Your answer needs to include each line of the records in which the string "Given" can be found.

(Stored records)

+ + + + + + +

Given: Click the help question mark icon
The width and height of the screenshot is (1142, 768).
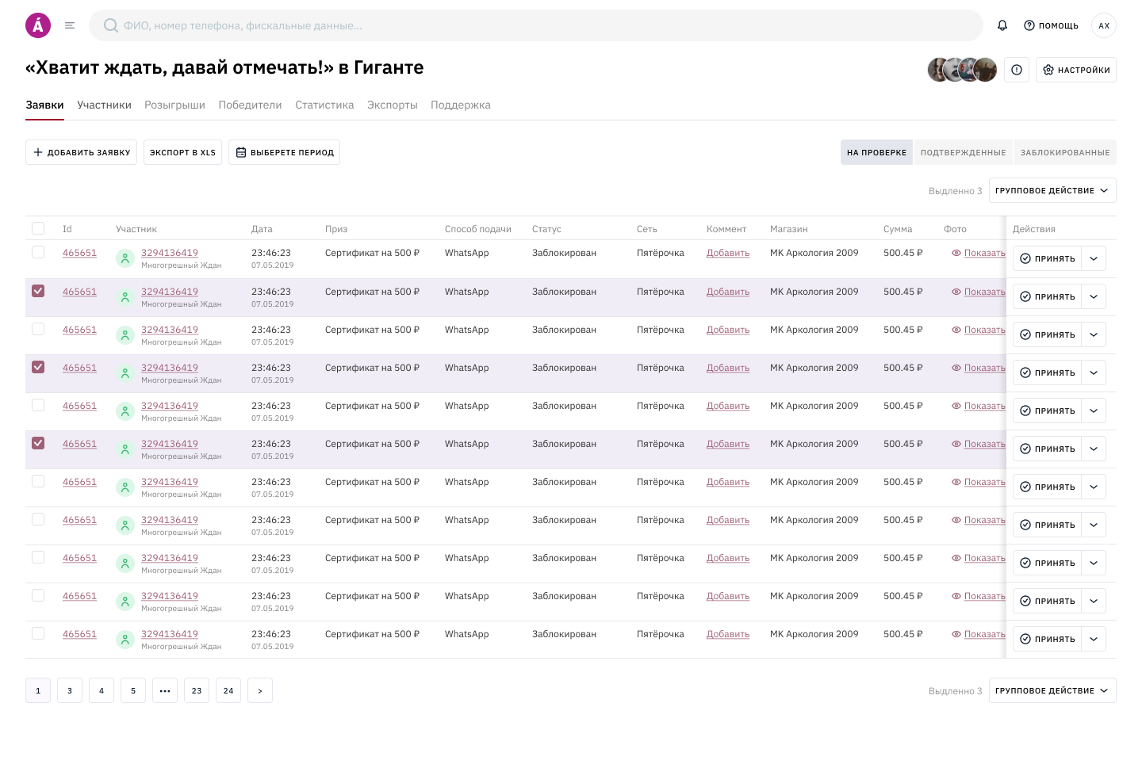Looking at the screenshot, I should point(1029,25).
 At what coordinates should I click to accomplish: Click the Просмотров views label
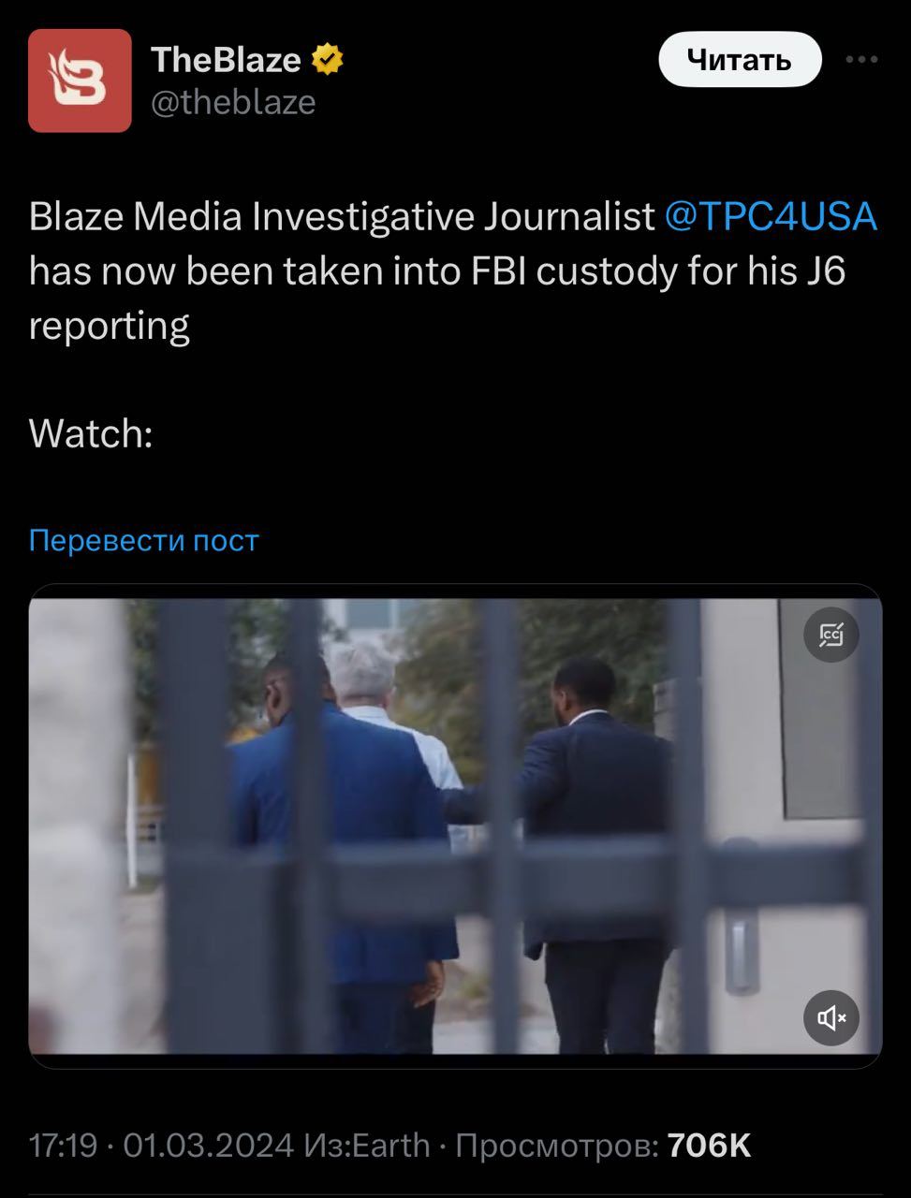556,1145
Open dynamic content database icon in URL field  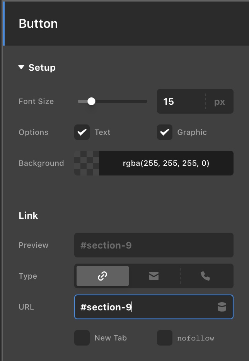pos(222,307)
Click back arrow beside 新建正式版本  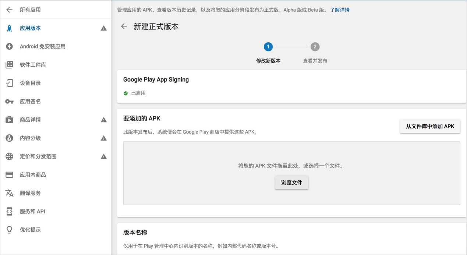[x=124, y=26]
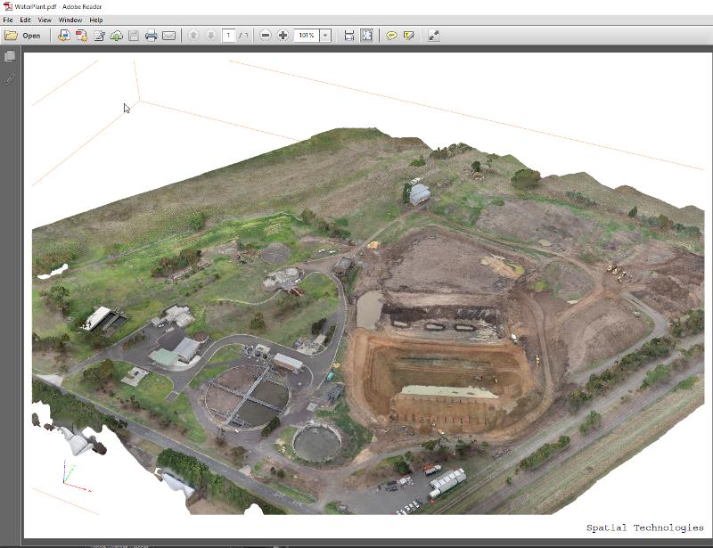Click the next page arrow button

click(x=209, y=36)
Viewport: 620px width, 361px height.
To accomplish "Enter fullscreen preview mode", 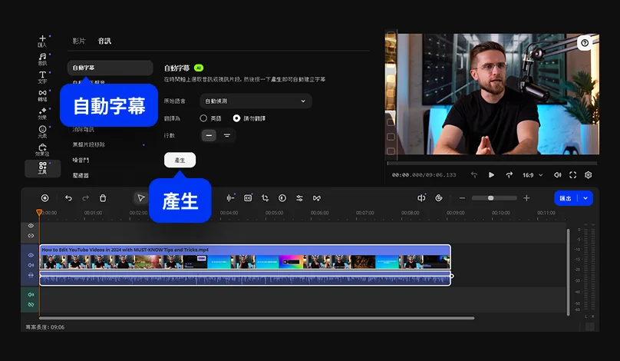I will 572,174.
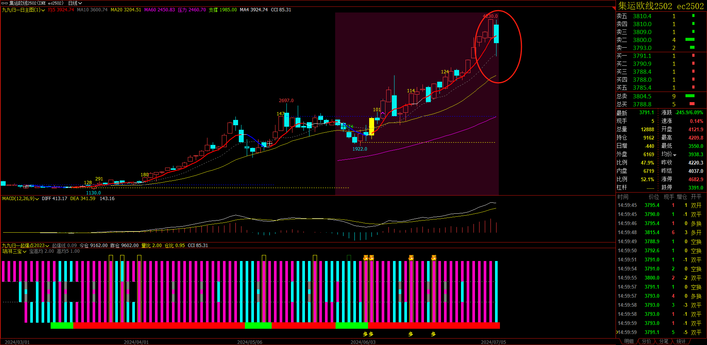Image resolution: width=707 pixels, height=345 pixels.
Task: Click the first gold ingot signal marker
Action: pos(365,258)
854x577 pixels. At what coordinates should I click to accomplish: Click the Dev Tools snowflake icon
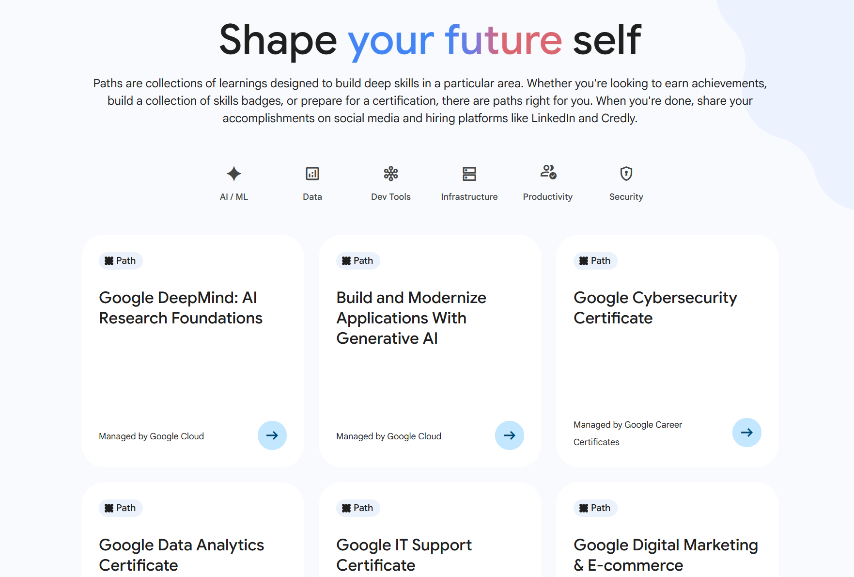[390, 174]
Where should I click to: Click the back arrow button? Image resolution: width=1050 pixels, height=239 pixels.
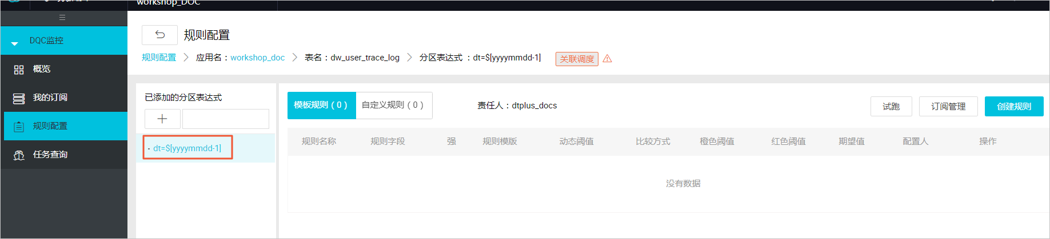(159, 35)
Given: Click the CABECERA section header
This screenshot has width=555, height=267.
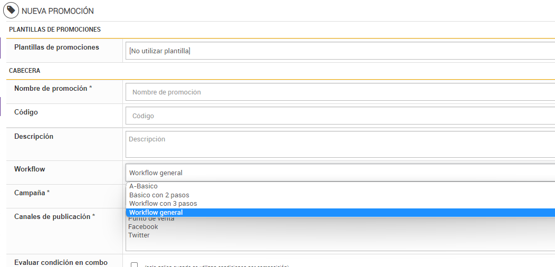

+ + + + + + +

> **Output of the task**:
Given: Click the help question mark icon
Given: Click the CABECERA section header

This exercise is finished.